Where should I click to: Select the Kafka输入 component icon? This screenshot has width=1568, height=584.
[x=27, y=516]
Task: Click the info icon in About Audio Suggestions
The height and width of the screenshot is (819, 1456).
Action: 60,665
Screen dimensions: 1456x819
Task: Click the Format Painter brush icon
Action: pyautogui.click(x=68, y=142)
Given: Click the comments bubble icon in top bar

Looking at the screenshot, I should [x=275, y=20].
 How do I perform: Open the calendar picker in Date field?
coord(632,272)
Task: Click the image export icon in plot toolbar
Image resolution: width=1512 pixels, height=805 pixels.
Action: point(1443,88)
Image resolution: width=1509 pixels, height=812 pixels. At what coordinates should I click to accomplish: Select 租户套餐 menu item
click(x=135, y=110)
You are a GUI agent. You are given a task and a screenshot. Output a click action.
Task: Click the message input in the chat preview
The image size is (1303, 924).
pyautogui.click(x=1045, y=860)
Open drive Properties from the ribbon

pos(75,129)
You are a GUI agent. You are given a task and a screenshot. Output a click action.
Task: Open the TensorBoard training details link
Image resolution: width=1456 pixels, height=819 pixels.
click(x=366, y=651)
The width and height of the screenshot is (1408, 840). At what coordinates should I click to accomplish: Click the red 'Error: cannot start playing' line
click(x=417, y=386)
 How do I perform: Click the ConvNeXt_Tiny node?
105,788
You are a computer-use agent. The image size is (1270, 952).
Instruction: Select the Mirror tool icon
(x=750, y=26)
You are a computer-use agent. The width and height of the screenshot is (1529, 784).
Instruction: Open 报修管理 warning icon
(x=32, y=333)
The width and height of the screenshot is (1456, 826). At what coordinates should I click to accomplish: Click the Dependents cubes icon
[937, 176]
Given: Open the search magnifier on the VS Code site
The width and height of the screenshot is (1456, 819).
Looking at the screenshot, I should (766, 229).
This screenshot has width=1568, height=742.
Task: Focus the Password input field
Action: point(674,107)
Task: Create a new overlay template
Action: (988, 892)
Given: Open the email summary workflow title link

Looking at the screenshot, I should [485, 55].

## Activity
Go through the records above and return every line that holds the string "agent".

## Result for this task
You are a GUI agent. You are given a task and a screenshot. Output a click action.
You are a GUI agent. You are given a task and a screenshot. Output a click action.
You are a computer-use agent. The image size is (1270, 952).
You are a computer-use agent. The width and height of the screenshot is (1529, 784).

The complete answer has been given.